Sunday, 20 December 2009

Fourth Sunday of Advent

The reading for this last Sunday in Advent includes some striking words from the prophet Amos and the Mary's prophetic outburst that we have managed to soften the edges off and conveniently forget its prophetic politically disturbing character. Thomas Cahill locates Mary in this prophetic tradition:

Prophets are, by their nature, inconvenient party-poopers. It is a mistaken notion that prophets can see the future. Rather, they tell us what is true right now. Amos is the first in a long line of Hebrew prophets who tell the people the truth, however unwelcome, about how they actually stand with God.

A decade or so after Amos' time, another prophet, Micah, finds himself confronted in the southern kingdom of Judah with the appalling Canaanite tradition of sacrificing children to the god Moloch. This practice had begun to attract even some Israelites. Micah, sickened, tells them in no uncertain terms that God "has already shown you what is right: and what does the Lord require of you but to do justice, love mercy, and walk humbly with your God?" (Micah 6:8).

The ancient Jews had an amazingly unitive view of life. They did not need to distinguish prayer and moral action as if these were separate movements: to do justice, to love mercy, to walk with God—that is, to be moral and prayerful—were all simply aspects of the same process.

Mary, the Muscular Prophet
A third example of prophecy comes from early Christian tradition. Luke reports that "it came to pass in those days, that there went out a decree from Caesar Augustus, that the whole world should be taxed" (Luke 2:1). Despite the decree, it wasn't really the whole world—just the poor and lower rungs of the middle class, because in ancient Rome the rich only pretended to pay taxes, while everyone else bore the brunt of supporting the state...

Joseph had to travel all the way from Nazareth to his birthplace, Bethlehem, "to be taxed," as Luke tells us, "with Mary his espoused wife, being great with child." If you lived in one of the better neighborhoods, you didn't need to be saddled with such inconveniences. But if you were poor or a member of a minority group, a 100-mile journey by donkey when you were nine months pregnant was just the way things were.

Were Mary and Joseph bitter? Did they wonder if God had abandoned them to be permanently oppressed by the rich and powerful? No, their lives were not confined to the politics or circumstances of the moment, however appalling.

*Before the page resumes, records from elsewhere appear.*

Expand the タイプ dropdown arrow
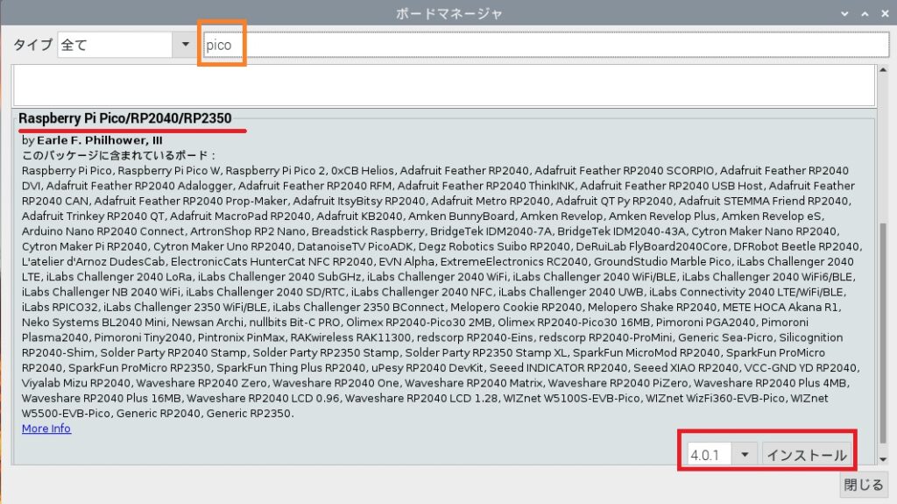This screenshot has height=504, width=897. 185,45
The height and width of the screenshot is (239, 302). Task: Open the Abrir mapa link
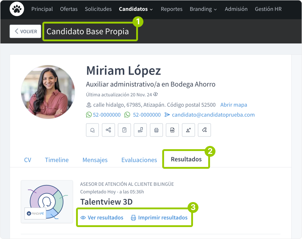click(x=234, y=105)
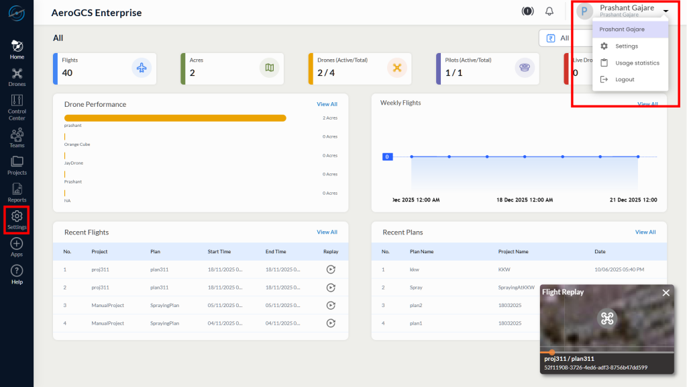
Task: Replay the first proj311 flight
Action: pos(330,269)
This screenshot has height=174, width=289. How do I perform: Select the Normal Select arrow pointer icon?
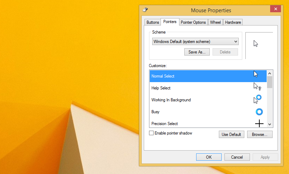[x=256, y=74]
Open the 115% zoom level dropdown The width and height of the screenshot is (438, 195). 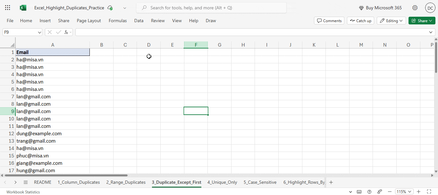[x=404, y=192]
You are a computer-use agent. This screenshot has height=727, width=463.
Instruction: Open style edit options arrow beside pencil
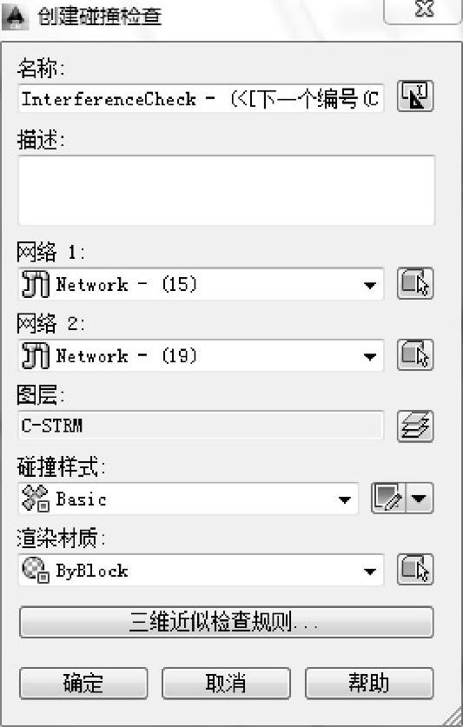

In her song of celebration about the baby she was about to give birth to, Mary spoke eloquently in the Jewish prophetic tradition—by seeing beyond the surface realities to the deep truth of human affairs. "My soul extols the Lord," she exclaimed,

and my spirit rejoices in God my Savior, because he has acknowledged his servant's humiliation. Look: from now on will all ages call me happy because the Almighty One (holy his Name) has done great things for me! His mercy falls on every generation that fears him. With his powerful arm he has routed the proud of heart. He has pulled the princes from their thrones and exalted the humble. He has filled the hungry with good things and sent the rich away empty (Luke 1:46-53).